Available data
BEGIN

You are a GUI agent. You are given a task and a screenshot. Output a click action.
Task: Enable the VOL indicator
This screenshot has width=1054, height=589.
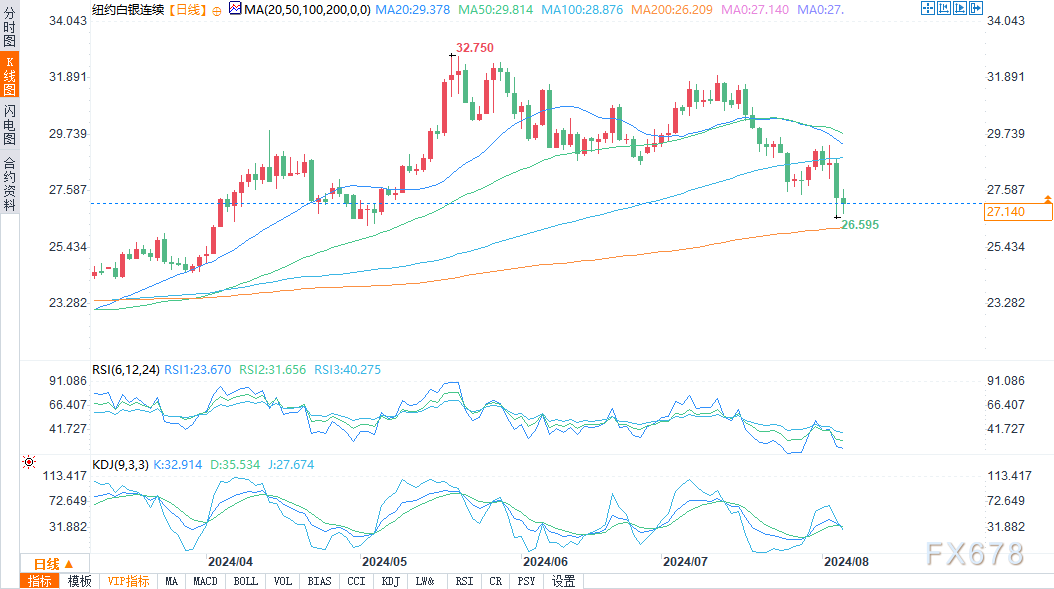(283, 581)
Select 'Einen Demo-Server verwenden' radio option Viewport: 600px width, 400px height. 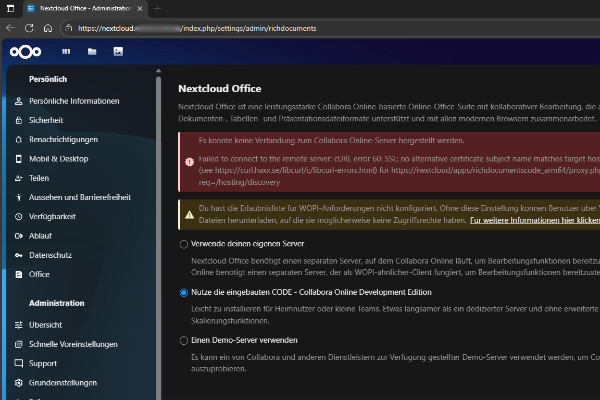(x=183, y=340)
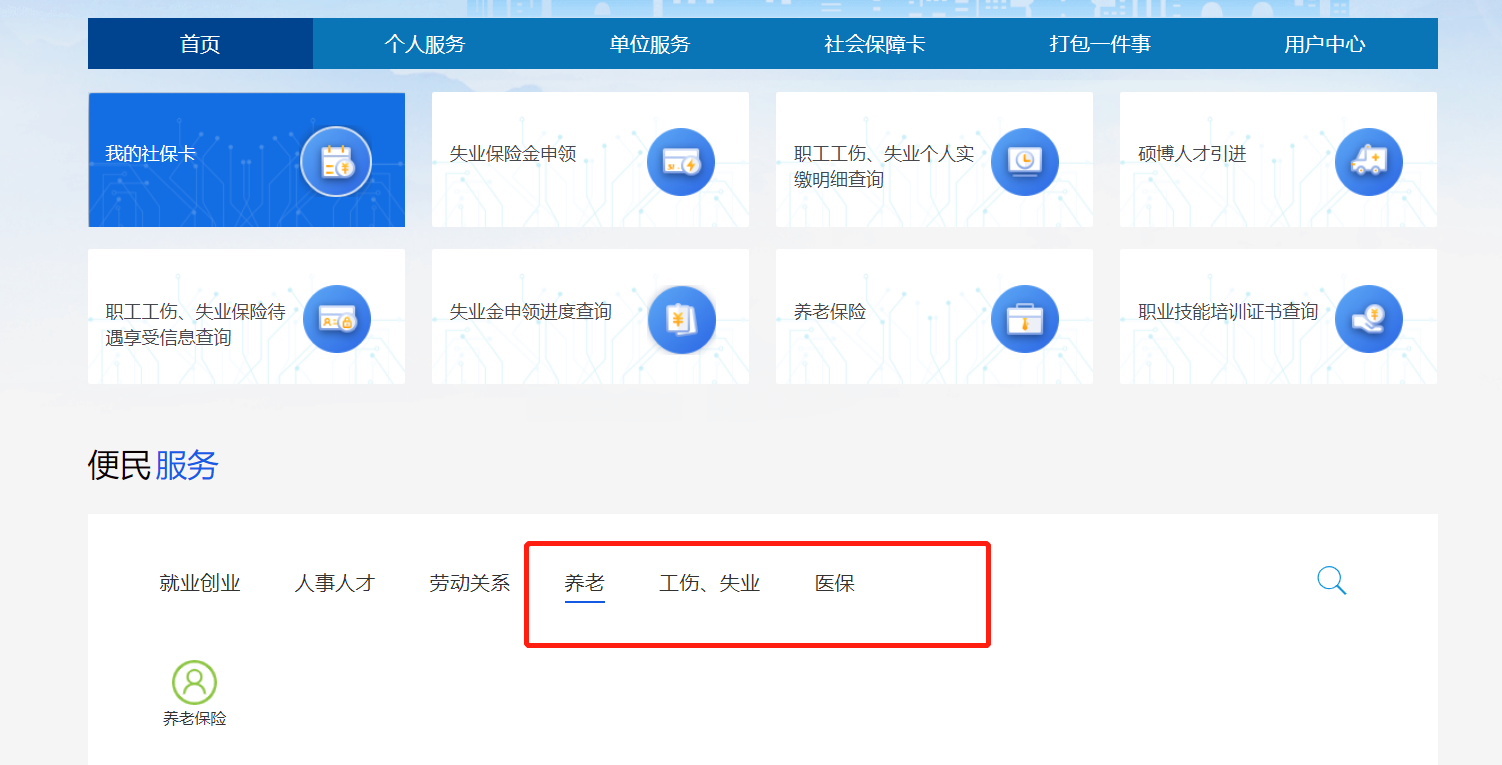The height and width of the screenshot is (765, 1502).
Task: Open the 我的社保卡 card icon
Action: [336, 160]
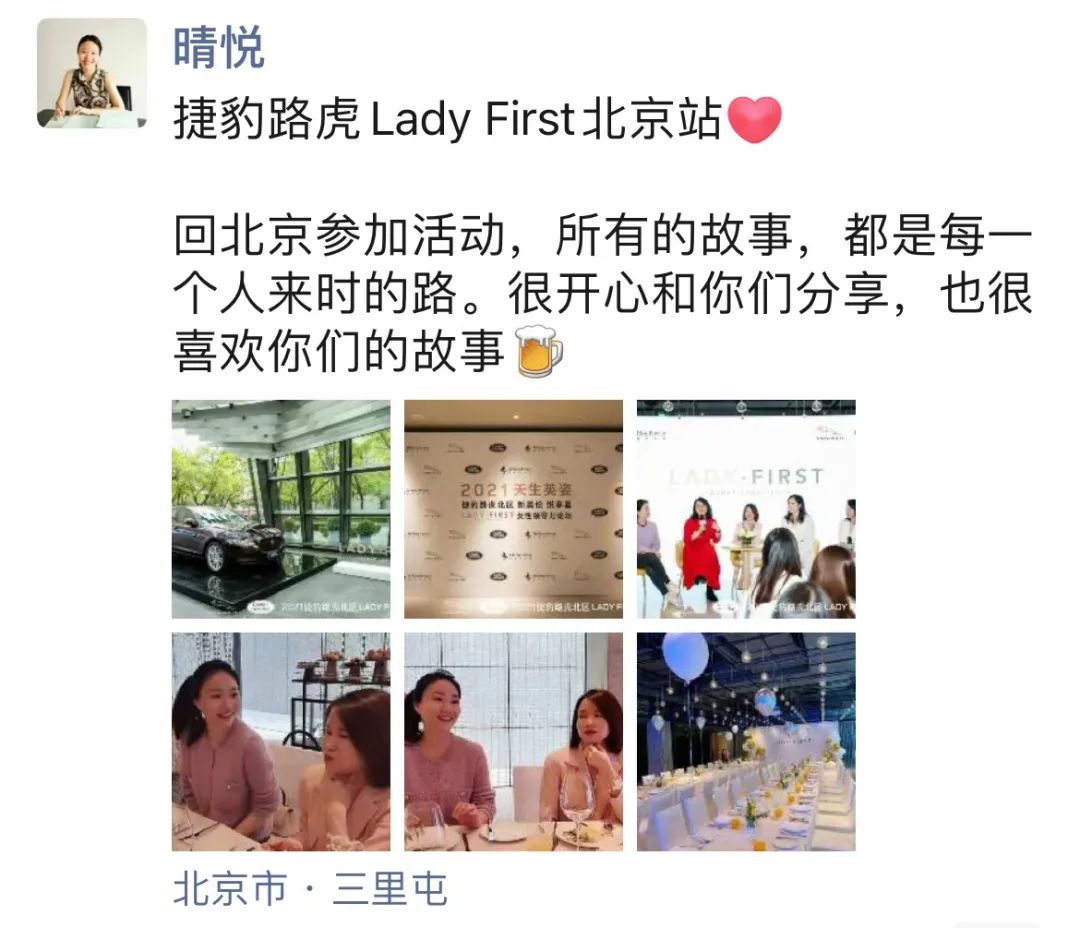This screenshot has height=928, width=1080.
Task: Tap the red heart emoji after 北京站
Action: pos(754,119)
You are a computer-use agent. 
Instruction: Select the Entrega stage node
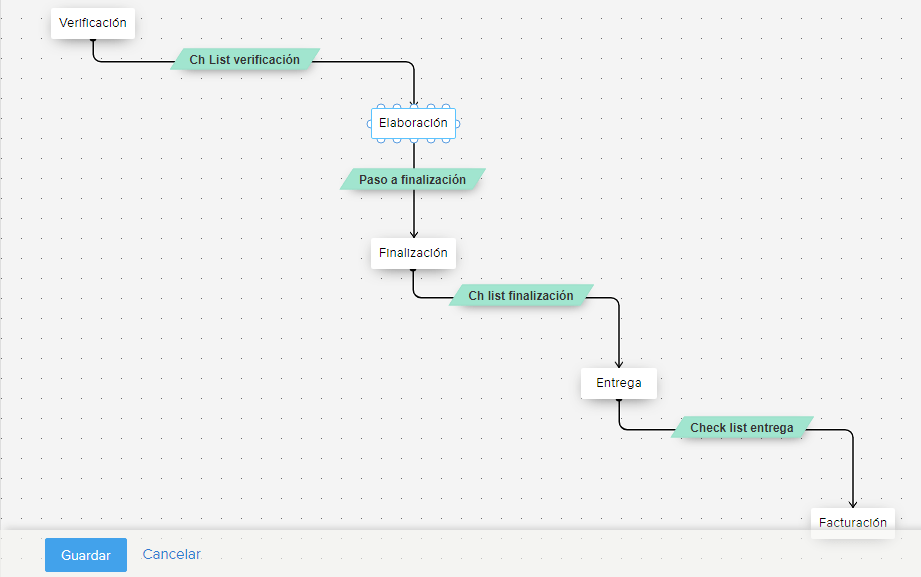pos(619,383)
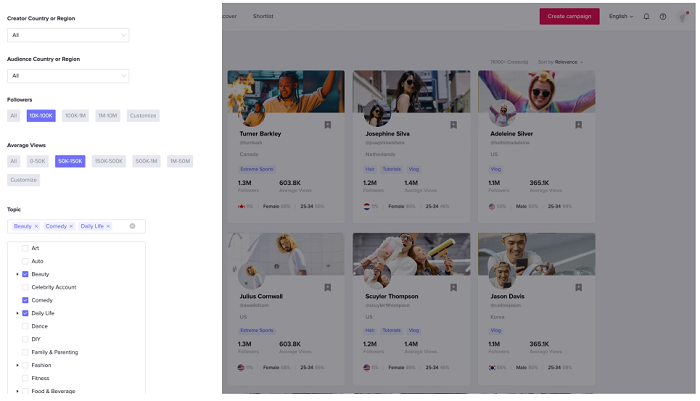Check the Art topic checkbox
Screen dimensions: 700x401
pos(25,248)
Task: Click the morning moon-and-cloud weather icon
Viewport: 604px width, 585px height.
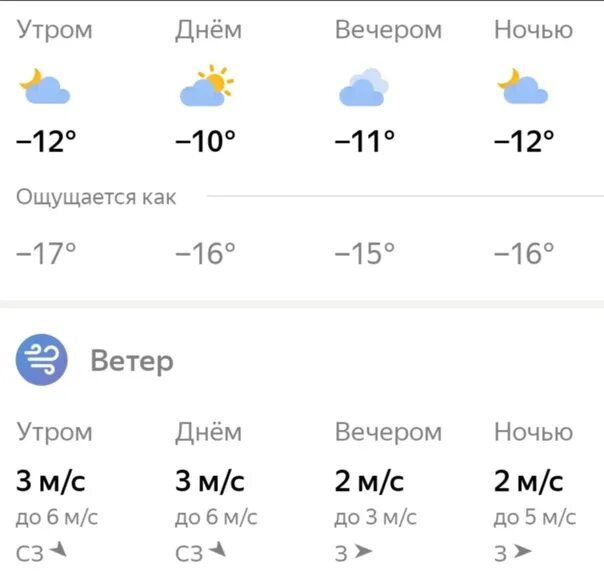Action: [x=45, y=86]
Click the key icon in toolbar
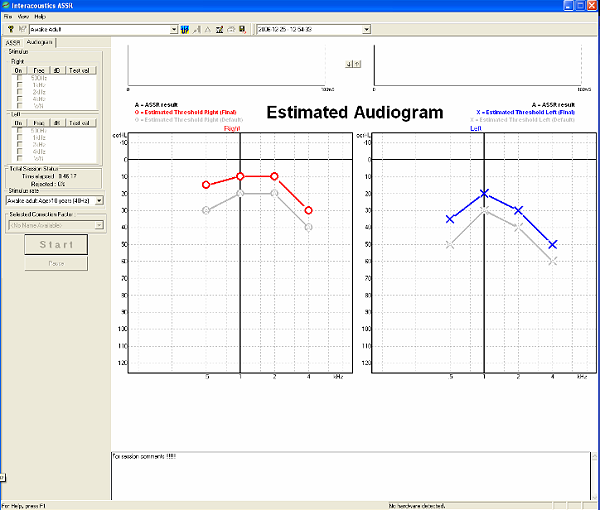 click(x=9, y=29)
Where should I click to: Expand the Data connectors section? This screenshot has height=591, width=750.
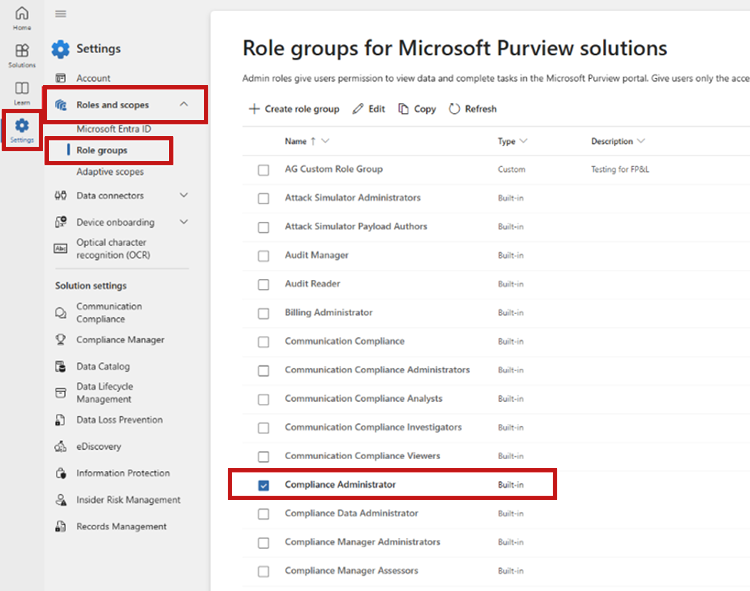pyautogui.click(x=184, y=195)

END

The task
The answer consists of the lines from the one holding "You are a computer-use agent." to the end of the records, inclusive, restated exactly and without pictures.

Written answer
You are a computer-use agent. 
Instruction: Select the Entrega stage node
pos(619,383)
Check the Art topic checkbox
Screen dimensions: 700x401
pos(25,248)
Task: Click the morning moon-and-cloud weather icon
Viewport: 604px width, 585px height.
Action: [x=45, y=86]
Click the key icon in toolbar
 click(x=9, y=29)
Where should I click to: Expand the Data connectors section? This screenshot has height=591, width=750.
pyautogui.click(x=184, y=195)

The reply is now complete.